* _DIRECTIONS FOR THIS TASK_
Extract the full set of records, then give each one again exactly.

* _RECORDED INFORMATION_
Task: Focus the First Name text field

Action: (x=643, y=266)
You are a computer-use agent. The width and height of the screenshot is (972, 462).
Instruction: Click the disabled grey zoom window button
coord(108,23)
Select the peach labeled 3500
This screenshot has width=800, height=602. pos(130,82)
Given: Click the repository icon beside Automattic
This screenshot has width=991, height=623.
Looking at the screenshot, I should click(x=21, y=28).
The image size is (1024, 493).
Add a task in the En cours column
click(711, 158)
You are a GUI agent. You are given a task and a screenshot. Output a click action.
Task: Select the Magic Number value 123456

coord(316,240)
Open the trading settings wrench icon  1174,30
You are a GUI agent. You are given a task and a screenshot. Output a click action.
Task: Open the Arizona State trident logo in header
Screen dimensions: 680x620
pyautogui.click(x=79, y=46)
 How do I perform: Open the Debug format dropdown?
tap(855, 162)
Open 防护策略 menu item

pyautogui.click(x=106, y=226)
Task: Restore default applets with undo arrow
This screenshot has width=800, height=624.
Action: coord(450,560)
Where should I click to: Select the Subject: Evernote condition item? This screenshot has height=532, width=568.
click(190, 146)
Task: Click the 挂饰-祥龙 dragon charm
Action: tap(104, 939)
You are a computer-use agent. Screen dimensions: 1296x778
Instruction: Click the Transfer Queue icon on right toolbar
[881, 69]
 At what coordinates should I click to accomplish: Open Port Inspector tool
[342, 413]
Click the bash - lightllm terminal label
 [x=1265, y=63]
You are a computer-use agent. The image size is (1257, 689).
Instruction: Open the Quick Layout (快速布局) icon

* _WRITTEN RESPONSE_
Task: Focus the First Name text field

Action: (x=643, y=266)
You are a computer-use agent. The width and height of the screenshot is (972, 462).
Instruction: Click the disabled grey zoom window button
coord(108,23)
Select the peach labeled 3500
This screenshot has width=800, height=602. pos(130,82)
Given: Click the repository icon beside Automattic
This screenshot has width=991, height=623.
Looking at the screenshot, I should click(x=21, y=28).
The image size is (1024, 493).
Add a task in the En cours column
click(711, 158)
You are a GUI agent. You are given a task and a screenshot. Output a click action.
Task: Select the Magic Number value 123456

coord(316,240)
Open the trading settings wrench icon  1174,30
You are a GUI agent. You are given a task and a screenshot. Output a click action.
Task: Open the Arizona State trident logo in header
Screen dimensions: 680x620
pyautogui.click(x=79, y=46)
 How do I perform: Open the Debug format dropdown?
tap(855, 162)
Open 防护策略 menu item

pyautogui.click(x=106, y=226)
Task: Restore default applets with undo arrow
This screenshot has width=800, height=624.
Action: coord(450,560)
Where should I click to: Select the Subject: Evernote condition item? This screenshot has height=532, width=568.
click(190, 146)
Task: Click the 挂饰-祥龙 dragon charm
Action: tap(104, 939)
You are a computer-use agent. Screen dimensions: 1296x778
Instruction: Click the Transfer Queue icon on right toolbar
[881, 69]
 At what coordinates should I click to accomplish: Open Port Inspector tool
[342, 413]
Click the bash - lightllm terminal label
 [x=1265, y=63]
You are a computer-use agent. The image size is (1257, 689).
Instruction: Open the Quick Layout (快速布局) icon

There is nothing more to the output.